The House of Representatives has announced plans to re-evaluate all treaties, agreements and Memoranda of Understanding (MoUs) entered into by Nigeria with foreign countries, citing concerns over sovereignty, financial exposure and weak legislative oversight.
The Chairman of the House Committee on Treaties, Protocols and Agreements, Rabiu Yusuf, disclosed this on Wednesday while addressing journalists at the National Assembly Complex, Abuja.
Yusuf said Nigeria had, over the years, signed numerous bilateral and multilateral agreements without adequate scrutiny by the legislature, a development he noted had limited the benefits of such treaties to citizens.

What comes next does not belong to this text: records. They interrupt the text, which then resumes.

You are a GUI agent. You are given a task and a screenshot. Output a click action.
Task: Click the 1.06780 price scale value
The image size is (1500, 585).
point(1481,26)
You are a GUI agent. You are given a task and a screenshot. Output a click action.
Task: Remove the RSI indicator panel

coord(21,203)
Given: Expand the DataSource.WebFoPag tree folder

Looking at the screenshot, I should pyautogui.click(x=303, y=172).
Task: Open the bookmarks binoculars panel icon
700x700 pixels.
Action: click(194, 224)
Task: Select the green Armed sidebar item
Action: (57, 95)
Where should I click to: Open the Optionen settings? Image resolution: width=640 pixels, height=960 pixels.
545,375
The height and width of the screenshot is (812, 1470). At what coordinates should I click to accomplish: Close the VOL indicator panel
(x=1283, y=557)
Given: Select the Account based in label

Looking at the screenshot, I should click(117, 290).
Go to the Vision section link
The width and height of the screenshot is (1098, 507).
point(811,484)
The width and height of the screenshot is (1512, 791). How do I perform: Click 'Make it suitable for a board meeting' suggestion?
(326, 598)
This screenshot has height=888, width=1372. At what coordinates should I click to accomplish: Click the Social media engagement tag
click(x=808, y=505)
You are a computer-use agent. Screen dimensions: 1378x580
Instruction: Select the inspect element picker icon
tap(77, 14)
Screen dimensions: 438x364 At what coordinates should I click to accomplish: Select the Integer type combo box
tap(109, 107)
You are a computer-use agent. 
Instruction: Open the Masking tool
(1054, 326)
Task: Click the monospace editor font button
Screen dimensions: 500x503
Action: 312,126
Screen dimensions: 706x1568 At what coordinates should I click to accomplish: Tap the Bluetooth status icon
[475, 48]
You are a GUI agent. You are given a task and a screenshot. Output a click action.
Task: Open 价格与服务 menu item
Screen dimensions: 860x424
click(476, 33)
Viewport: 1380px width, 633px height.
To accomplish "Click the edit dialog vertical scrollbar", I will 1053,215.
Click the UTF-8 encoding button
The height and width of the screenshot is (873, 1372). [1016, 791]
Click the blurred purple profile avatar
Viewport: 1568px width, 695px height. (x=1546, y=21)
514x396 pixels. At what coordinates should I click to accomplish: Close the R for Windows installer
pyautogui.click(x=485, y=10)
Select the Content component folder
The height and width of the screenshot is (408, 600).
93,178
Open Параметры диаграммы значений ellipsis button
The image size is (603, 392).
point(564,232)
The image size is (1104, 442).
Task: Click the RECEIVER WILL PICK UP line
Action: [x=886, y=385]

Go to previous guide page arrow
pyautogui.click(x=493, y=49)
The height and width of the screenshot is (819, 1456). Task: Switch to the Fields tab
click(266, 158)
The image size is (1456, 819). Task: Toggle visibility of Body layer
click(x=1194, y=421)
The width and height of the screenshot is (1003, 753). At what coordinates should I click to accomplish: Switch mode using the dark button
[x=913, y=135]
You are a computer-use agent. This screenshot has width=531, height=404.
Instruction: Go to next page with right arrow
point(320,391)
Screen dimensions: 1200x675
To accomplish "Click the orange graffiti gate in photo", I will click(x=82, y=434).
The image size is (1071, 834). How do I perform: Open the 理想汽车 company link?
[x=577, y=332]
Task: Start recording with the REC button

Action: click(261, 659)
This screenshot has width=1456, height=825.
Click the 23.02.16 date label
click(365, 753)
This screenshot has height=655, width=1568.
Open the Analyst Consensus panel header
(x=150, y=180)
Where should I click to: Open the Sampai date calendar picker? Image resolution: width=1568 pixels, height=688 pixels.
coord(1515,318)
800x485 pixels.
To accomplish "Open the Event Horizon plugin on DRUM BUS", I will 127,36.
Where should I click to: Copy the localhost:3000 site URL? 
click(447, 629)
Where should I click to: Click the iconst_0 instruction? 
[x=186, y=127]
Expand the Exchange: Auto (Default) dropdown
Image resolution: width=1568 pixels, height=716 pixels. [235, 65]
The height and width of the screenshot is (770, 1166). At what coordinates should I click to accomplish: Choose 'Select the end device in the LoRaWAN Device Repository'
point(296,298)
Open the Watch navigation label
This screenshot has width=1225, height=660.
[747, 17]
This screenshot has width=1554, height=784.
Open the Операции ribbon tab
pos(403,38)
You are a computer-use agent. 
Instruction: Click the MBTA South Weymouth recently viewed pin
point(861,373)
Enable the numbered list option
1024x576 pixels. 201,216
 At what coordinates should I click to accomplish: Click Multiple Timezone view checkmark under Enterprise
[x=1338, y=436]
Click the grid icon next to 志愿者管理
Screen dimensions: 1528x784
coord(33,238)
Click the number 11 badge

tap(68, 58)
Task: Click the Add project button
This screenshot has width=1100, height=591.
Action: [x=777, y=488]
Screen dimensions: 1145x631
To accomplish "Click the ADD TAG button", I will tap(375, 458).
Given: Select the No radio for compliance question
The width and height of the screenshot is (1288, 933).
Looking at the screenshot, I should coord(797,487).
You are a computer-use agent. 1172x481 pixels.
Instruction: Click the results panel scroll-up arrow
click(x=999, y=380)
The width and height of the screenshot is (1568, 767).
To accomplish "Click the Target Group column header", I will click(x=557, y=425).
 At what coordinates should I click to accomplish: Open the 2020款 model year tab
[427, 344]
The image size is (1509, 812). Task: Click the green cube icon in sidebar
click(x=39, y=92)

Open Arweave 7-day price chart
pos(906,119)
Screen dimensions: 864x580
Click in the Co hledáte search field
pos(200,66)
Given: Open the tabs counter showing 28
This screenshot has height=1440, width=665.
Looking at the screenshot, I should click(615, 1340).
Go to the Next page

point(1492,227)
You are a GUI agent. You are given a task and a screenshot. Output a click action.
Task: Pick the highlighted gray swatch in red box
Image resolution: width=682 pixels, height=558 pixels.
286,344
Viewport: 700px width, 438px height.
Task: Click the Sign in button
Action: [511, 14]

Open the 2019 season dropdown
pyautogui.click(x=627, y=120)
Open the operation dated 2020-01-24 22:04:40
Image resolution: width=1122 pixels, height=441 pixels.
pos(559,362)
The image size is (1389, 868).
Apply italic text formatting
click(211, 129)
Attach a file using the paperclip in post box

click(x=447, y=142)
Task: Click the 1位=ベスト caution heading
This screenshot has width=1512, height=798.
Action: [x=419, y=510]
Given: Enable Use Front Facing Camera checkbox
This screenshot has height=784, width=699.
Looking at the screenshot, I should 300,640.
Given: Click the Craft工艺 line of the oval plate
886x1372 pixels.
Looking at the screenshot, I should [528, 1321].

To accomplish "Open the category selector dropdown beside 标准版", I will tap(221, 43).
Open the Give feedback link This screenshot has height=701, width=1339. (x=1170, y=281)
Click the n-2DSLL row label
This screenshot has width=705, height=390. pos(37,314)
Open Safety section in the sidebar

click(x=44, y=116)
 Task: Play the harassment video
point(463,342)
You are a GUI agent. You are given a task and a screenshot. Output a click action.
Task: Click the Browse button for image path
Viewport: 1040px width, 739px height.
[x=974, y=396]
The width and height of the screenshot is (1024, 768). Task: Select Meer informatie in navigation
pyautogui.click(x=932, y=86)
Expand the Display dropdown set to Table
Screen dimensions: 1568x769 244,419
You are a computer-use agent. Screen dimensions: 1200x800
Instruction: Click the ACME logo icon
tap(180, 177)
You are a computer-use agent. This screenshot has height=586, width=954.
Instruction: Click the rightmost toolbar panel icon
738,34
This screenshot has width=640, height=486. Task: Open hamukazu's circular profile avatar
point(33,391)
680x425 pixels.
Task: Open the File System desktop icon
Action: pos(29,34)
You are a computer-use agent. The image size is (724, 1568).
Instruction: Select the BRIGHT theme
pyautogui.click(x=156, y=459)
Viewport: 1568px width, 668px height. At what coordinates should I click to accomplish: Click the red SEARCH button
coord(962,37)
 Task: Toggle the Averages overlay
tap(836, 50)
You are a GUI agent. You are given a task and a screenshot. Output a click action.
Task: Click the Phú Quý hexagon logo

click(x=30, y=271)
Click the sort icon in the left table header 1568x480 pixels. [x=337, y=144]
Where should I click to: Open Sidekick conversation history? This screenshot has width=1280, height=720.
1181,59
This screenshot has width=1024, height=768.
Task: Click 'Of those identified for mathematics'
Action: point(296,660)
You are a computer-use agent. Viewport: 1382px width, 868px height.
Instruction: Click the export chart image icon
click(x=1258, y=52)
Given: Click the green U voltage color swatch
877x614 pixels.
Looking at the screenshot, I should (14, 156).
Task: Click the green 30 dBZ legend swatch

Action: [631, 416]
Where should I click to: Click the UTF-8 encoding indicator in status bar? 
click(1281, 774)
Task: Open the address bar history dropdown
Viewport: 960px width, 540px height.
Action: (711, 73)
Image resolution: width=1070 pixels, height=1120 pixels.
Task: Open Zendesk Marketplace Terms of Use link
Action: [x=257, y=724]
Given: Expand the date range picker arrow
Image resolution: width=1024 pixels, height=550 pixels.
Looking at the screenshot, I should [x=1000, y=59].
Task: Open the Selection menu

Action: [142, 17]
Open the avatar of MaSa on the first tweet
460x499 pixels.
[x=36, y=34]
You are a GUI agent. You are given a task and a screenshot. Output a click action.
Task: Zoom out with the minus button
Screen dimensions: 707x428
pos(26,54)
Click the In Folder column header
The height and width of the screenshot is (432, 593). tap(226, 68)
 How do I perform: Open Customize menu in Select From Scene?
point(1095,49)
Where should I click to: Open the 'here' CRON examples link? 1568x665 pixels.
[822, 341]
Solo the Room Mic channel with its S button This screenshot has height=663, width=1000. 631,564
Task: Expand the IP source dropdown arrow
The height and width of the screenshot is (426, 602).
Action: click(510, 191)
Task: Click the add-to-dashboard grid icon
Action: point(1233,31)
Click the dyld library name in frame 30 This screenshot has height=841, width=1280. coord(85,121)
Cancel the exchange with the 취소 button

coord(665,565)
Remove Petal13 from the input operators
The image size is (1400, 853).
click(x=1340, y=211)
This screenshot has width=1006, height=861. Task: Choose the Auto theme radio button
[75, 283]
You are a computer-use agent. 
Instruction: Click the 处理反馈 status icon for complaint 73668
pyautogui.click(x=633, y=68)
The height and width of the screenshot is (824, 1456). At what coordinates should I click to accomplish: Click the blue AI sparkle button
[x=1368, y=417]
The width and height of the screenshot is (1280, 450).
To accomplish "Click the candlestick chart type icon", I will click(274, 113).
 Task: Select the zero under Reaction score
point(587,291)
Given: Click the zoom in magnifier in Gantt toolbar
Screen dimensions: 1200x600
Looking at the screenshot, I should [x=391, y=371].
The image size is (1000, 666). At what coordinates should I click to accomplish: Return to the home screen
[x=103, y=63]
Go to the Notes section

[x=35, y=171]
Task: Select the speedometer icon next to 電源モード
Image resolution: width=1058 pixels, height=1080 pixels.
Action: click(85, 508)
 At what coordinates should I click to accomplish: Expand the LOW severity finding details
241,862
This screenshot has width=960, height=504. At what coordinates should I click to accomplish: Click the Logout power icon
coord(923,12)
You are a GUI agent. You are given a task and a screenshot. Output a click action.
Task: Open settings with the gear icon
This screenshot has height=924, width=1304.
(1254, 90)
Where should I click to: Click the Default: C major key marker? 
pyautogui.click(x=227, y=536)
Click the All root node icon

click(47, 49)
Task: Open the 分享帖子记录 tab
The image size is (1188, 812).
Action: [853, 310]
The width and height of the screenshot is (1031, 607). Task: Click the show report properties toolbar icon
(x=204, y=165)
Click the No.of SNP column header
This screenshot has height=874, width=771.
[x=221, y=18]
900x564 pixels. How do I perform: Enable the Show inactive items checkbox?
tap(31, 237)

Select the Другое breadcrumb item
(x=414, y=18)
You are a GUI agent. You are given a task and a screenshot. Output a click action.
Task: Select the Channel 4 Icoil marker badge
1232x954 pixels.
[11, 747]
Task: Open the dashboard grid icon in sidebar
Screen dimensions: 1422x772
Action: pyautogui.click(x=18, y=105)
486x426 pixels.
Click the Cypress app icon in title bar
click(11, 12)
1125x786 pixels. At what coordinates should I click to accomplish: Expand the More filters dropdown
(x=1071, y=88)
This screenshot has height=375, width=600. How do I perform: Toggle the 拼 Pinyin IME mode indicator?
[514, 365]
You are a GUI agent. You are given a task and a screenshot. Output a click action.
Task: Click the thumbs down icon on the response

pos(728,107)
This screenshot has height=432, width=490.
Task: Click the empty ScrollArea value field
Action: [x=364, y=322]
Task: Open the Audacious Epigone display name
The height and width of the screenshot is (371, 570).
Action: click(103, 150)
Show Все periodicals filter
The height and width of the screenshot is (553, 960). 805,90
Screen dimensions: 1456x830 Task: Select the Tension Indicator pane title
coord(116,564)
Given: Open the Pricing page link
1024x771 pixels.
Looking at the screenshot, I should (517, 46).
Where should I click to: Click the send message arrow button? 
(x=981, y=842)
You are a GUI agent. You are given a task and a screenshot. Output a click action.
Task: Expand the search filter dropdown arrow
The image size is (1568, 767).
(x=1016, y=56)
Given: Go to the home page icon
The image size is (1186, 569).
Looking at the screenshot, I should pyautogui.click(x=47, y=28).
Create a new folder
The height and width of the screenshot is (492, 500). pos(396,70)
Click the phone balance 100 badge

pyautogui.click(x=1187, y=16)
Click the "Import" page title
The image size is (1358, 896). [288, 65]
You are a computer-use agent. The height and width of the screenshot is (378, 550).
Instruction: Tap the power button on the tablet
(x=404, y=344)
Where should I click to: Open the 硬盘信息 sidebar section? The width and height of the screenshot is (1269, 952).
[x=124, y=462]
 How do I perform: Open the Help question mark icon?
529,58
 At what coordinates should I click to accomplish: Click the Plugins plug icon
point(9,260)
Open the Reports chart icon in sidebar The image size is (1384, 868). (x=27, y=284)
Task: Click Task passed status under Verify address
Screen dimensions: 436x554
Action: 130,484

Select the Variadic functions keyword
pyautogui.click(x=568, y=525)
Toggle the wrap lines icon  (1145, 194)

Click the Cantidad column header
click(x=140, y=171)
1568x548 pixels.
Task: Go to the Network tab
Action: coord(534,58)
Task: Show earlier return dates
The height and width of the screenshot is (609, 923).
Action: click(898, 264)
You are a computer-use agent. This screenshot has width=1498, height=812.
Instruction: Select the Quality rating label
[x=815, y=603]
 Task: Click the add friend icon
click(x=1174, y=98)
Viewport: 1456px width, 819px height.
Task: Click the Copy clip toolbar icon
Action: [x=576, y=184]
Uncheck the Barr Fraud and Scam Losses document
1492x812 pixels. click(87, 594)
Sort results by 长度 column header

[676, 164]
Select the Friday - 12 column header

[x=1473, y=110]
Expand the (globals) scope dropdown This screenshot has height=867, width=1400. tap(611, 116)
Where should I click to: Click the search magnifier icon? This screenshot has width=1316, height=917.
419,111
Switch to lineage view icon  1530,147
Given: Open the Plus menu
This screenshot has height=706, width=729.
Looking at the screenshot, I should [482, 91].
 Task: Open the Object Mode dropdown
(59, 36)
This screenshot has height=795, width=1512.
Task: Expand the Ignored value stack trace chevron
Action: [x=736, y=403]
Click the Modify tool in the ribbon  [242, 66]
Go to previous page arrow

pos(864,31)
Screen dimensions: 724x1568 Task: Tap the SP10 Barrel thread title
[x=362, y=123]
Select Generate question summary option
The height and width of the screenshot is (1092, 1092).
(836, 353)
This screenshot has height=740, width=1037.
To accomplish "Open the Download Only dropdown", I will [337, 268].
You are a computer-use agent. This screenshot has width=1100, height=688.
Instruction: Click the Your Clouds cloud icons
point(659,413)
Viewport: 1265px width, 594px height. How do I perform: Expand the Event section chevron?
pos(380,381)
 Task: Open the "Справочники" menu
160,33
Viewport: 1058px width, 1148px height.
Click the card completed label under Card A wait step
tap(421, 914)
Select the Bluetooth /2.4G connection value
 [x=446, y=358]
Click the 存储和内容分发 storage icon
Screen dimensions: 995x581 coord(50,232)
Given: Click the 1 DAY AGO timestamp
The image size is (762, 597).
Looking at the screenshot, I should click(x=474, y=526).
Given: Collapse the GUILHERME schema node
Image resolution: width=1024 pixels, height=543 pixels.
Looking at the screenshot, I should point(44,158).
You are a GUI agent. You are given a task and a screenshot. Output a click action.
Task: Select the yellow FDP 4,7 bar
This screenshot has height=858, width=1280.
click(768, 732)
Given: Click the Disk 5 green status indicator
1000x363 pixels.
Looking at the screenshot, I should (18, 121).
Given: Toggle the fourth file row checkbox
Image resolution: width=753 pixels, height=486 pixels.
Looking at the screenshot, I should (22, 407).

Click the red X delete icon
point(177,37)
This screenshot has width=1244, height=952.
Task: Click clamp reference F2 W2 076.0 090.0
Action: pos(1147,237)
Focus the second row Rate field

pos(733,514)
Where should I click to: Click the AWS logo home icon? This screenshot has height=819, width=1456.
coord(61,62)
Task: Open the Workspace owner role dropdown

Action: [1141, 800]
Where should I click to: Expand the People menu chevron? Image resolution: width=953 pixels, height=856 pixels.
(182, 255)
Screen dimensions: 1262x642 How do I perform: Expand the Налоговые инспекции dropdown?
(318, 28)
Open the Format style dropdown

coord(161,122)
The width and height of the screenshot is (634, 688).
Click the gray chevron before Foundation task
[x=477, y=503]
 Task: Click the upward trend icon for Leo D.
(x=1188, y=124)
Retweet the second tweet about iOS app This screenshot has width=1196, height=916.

According to him, some agreements allegedly contain unfavourable clauses, including hidden obligations, sovereignty waivers, risky arbitration provisions and financial commitments that were not fully understood at the time of signing.
He stressed the need for deeper scrutiny of foreign-funded infrastructure contracts, particularly those involving foreign firms, to assess value for money, loan exposure, compliance with local content laws, contract performance, as well as environmental and labour standards.
“Nigeria cannot afford agreements that weaken our legal authority, compromise national assets or place unsustainable burdens on future generations,” Yusuf said.
The lawmaker explained that the committee’s intervention was aimed at ensuring strict compliance with Section 12 of the 1999 Constitution, which requires legislative approval before international treaties can have domestic effect.
He said the review would help protect the country from harmful financial exposure, poor contract terms and non-performing obligations, while also strengthening transparency, negotiation capacity and treaty oversight mechanisms.
Yusuf noted that international treaties have direct implications for Nigerians’ daily lives, including employment, trade, taxation, infrastructure development and foreign investment, warning that poorly negotiated agreements could weaken the economy, increase public debt and endanger strategic national assets.
He described the committee’s action as patriotic and constitutional, adding that its mandate was to determine whether existing agreements protect or undermine Nigeria’s national interest.
The decision comes amid controversy surrounding a recent MoU signed between the Federal Inland Revenue Service and France’s tax authority, Direction Générale des Finances Publiques. The agreement, signed on December 10, has attracted criticism from groups including the Northern Elders Forum, which has called for its termination over alleged threats to Nigeria’s economic sovereignty and data security.
Concerns over Nigeria’s treaty obligations have intensified in recent years due to rising public debt, disputed loan agreements and controversies surrounding foreign-funded projects. Analysts and civil society groups have repeatedly raised issues around arbitration clauses, debt servicing pressures and weak enforcement of local content and environmental standards.
The House committee’s move reflects growing legislative and public pressure for greater transparency and accountability in Nigeria’s international engagements, particularly at a time of fiscal strain and the need to safeguard national assets while attracting sustainable foreign investment.